Source document:
* * *

The Lucasville Uprising was a rebellion against oppressive and racist policies at the Southern Ohio Correctional Facility (SOCF) in Lucasville, OH. Nine inmates and one guard died during the uprising in April of 1993. Today, many people are serving time or condemned to death by the state of Ohio in relation to the uprising. We demand amnesty for all of these inmates. The conditions at SOCF were (and still are) intolerable and unconscionable.
My name is Keith Lamar calling from the Ohio State Penitentiary in
Phone God: This call is originating from an Ohio correctional
How ya doin'?
Oh man, we're working hard, ya know?
I'm looking at- let me say- I'm looking at this poster you sent me.
And its just regardless of how they've tried to stifle this man over
these years, his heart still beats hope, and it came through it. Try
as they might, they haven't been able to. This recent move to try to
silence him will also fail because the truth will prevail in the end.
I think that's what happening, you know, all around the country.

* * *

Source material:
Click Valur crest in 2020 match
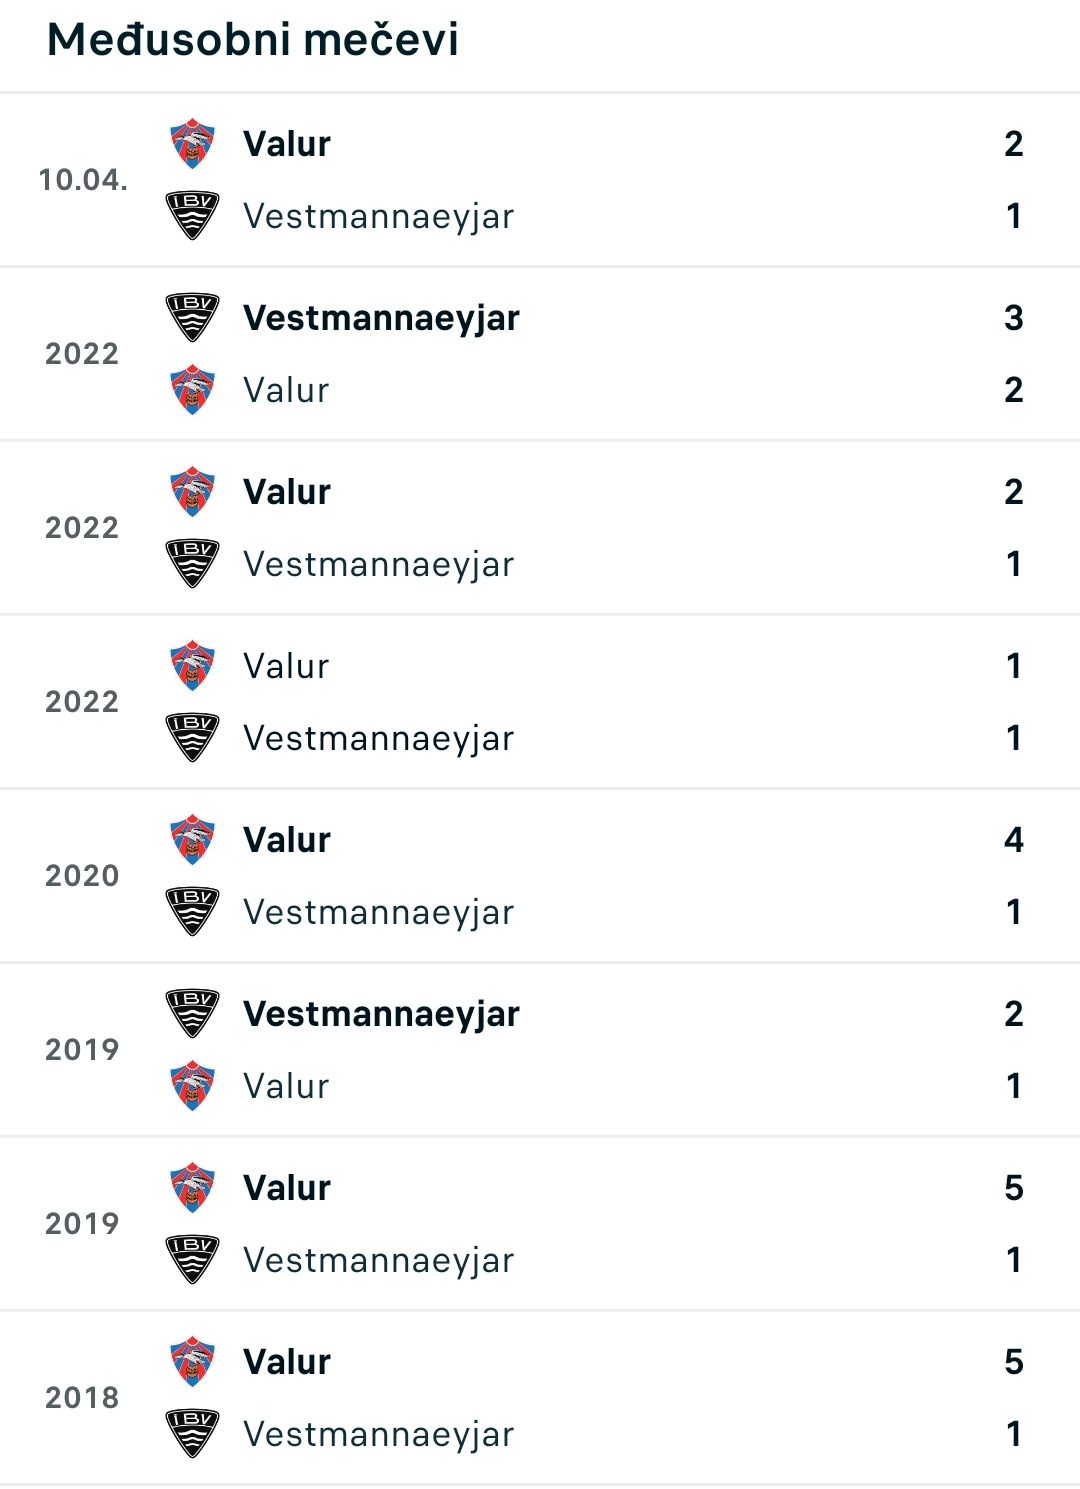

* * *

What to work on:
a - According to the Lucasville Uprising page, how many inmates died during the uprising in April of 1993?
b - Quote the Lucasville Uprising page word for word, beginning at the words "The Lucasville Uprising" and stopping after "hard, ya know?".

Answers in order:
a - Nine inmates died.

b -
The Lucasville Uprising was a rebellion against oppressive and racist policies at the Southern Ohio Correctional Facility (SOCF) in Lucasville, OH. Nine inmates and one guard died during the uprising in April of 1993. Today, many people are serving time or condemned to death by the state of Ohio in relation to the uprising. We demand amnesty for all of these inmates. The conditions at SOCF were (and still are) intolerable and unconscionable.
My name is Keith Lamar calling from the Ohio State Penitentiary in
Phone God: This call is originating from an Ohio correctional
How ya doin'?
Oh man, we're working hard, ya know?